Hosea 9:1-9

Hosea 9:1-9 HSV

Wees niet blij, Israël, tot jubelens toe, zoals de volken, want u hebt in hoererij uw God verlaten. U hebt hoerenloon lief op alle dorsvloeren voor koren. Dorsvloer en perskuip zullen hen niet voeden, de nieuwe wijn zal hun tegenvallen. Zij zullen niet blijven in het land van de HEERE: Efraïm keert terug naar Egypte, in Assyrië zullen zij eten wat onrein is. Zij zullen voor de HEERE geen wijn plengen en hun offers zullen Hem niet aangenaam zijn. Ze zijn voor hen als brood voor rouwenden: ieder die dat eet, wordt onrein.
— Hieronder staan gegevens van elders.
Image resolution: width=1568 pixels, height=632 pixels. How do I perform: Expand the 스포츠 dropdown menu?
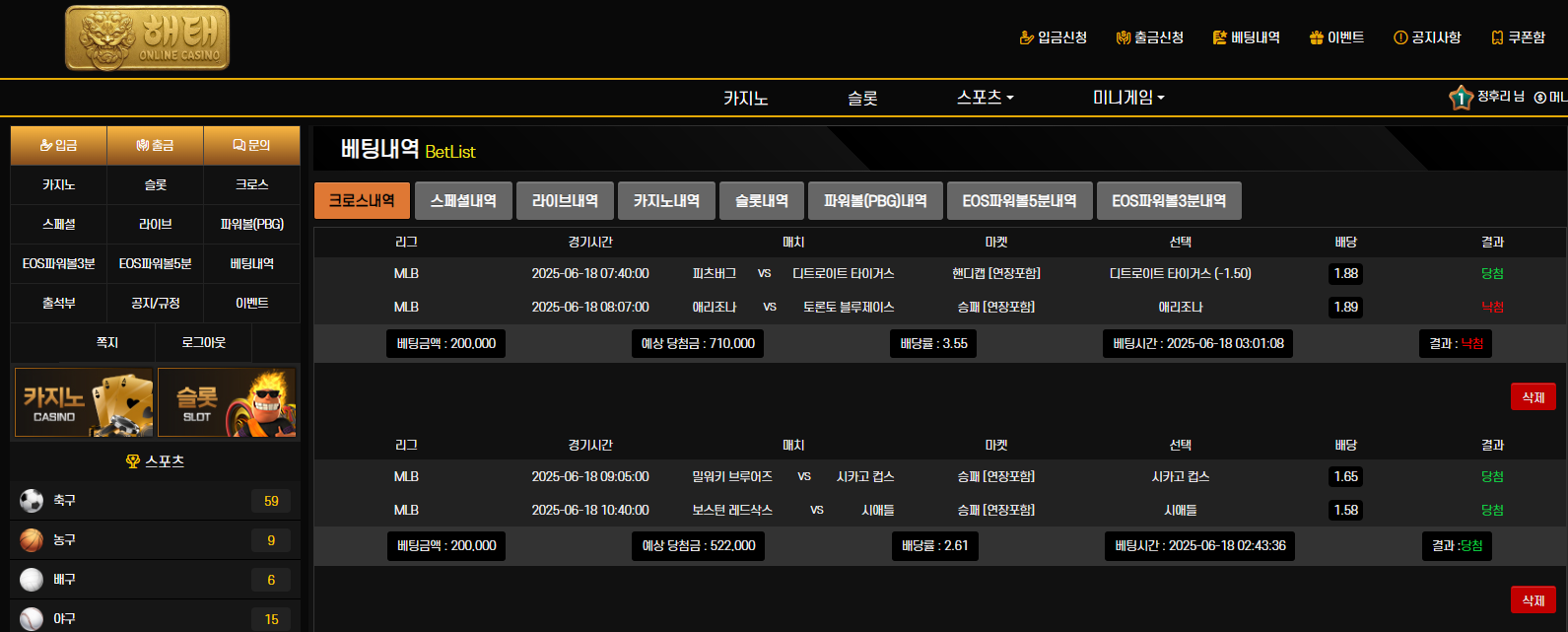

Want hun brood dient voor henzelf, het mag niet in het huis van de HEERE komen. Wat zult u dan doen op een hoogtijdag en op een feestdag voor de HEERE? Want zie, vanwege de verwoesting gaan zij op weg; Egypte zal hen bijeenbrengen, Memphis zal hen begraven. Begeerte zal er zijn naar hun geld, netels zullen hen in erfbezit nemen en distels zullen in hun tenten zijn. De dagen van de vergelding zijn gekomen. De dagen van de afrekening zijn gekomen. Israël zal het weten. De profeet is dwaas, de man met de geest is krankzinnig. Vanwege de grootheid van uw ongerechtigheid is ook de vijandschap groot. De wachter van Efraïm is met mijn God, een profeet vindt de strik van de vogelvanger op al zijn wegen, vijandschap zelfs in het huis van zijn God. Zij hebben zich zeer diep verdorven, als in de dagen van Gibea. Hij zal aan hun ongerechtigheid denken, Hij zal hun zonden aan hen vergelden.